Ivre, ivre mort, mort

Eddy G.N. Lane

je suis allé me planter devant eux, devant les trois croque-morts qui regardaient à travers moi, à travers le mur, à travers le temps.
 

Il y a des jours, quand la nuit n'apporte pas le sommeil. C'est, les jours après les nuits comme ça qu'on sent le besoin irrésistible d'aller boire un coup au bistrot derrière le vieux pont.
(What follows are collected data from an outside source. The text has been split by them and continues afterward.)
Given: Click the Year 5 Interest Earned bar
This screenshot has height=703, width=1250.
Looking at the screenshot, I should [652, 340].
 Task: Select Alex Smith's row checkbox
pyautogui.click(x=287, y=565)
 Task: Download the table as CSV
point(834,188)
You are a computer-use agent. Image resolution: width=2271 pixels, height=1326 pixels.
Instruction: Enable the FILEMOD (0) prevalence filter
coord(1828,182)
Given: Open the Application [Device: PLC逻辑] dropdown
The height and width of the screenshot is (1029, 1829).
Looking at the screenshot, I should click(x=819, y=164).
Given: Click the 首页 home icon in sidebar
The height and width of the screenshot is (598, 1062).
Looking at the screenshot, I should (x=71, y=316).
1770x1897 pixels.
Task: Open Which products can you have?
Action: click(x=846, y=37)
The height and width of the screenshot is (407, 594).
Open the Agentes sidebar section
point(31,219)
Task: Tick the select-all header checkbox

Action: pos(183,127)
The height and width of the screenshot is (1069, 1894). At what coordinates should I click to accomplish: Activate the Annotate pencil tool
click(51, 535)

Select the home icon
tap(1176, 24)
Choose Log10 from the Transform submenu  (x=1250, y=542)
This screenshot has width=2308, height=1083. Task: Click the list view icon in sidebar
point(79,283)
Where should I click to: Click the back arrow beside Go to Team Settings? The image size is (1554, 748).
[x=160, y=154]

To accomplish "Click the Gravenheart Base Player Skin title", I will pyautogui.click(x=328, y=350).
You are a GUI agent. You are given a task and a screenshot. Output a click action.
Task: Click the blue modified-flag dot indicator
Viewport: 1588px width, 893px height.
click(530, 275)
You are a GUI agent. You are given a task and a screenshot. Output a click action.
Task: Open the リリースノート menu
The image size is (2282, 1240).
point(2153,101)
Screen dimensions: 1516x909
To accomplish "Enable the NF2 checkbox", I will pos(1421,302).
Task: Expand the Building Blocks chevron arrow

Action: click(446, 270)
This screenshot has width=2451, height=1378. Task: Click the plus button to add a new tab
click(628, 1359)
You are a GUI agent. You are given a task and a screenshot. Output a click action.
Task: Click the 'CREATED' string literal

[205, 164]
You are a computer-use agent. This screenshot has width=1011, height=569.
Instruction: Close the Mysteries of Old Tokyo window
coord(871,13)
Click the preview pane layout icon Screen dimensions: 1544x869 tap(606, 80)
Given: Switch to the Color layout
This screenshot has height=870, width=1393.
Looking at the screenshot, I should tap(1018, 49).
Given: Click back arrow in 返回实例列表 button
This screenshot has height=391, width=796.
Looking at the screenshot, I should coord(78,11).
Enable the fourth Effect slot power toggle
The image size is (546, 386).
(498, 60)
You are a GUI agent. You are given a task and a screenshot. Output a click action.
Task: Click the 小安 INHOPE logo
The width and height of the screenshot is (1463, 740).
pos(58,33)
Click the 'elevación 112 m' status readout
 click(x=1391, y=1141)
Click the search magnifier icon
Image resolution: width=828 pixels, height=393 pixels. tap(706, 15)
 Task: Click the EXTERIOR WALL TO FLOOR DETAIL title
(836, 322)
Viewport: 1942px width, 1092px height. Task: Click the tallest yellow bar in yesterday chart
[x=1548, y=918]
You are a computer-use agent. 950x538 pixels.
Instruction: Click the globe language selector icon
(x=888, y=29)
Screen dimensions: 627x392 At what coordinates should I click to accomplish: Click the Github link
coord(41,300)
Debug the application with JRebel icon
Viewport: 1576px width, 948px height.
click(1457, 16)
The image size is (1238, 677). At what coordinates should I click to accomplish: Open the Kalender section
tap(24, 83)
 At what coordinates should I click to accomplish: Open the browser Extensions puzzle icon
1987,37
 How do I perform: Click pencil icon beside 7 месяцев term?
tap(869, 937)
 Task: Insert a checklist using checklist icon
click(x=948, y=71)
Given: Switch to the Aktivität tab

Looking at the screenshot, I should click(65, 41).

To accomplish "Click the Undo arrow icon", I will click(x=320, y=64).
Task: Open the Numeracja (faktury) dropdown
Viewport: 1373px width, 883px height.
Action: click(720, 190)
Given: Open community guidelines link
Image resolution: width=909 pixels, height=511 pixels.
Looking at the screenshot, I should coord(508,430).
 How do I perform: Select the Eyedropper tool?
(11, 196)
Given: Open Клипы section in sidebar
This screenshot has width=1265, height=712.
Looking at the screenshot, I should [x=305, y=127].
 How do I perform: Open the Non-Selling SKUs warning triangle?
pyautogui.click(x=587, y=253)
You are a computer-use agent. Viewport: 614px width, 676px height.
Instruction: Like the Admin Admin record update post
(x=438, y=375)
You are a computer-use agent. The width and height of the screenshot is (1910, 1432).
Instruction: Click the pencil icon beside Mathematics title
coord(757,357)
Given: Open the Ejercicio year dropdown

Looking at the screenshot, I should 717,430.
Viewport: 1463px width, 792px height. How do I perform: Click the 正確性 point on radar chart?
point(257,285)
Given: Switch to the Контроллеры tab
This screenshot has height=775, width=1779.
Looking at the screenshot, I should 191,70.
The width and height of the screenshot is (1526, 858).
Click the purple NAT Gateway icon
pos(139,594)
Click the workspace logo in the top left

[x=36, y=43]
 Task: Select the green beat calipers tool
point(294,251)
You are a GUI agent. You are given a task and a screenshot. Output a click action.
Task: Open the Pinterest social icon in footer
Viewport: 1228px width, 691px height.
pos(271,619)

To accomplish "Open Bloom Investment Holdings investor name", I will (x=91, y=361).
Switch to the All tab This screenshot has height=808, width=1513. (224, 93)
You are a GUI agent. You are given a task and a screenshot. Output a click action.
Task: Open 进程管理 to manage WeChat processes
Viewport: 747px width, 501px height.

D'une traite depuis son lit, longeant la rivière on y allait et poussait la porte.

L'auberge derrière le vieux pont a toujours existé. Tout le monde connait cette auberge derrière le vieux pont. Tous les hommes y vont, mais nul n'en parle. Personne n'a jamais entendu, quelqu'un dire d'y avoir été, d'avoir rencontré un ami là-bas, d'avoir bien rigolé au comptoir, d'avoir bu un vert offert ou bien d'avoir offert un bon coup de vin aux copains.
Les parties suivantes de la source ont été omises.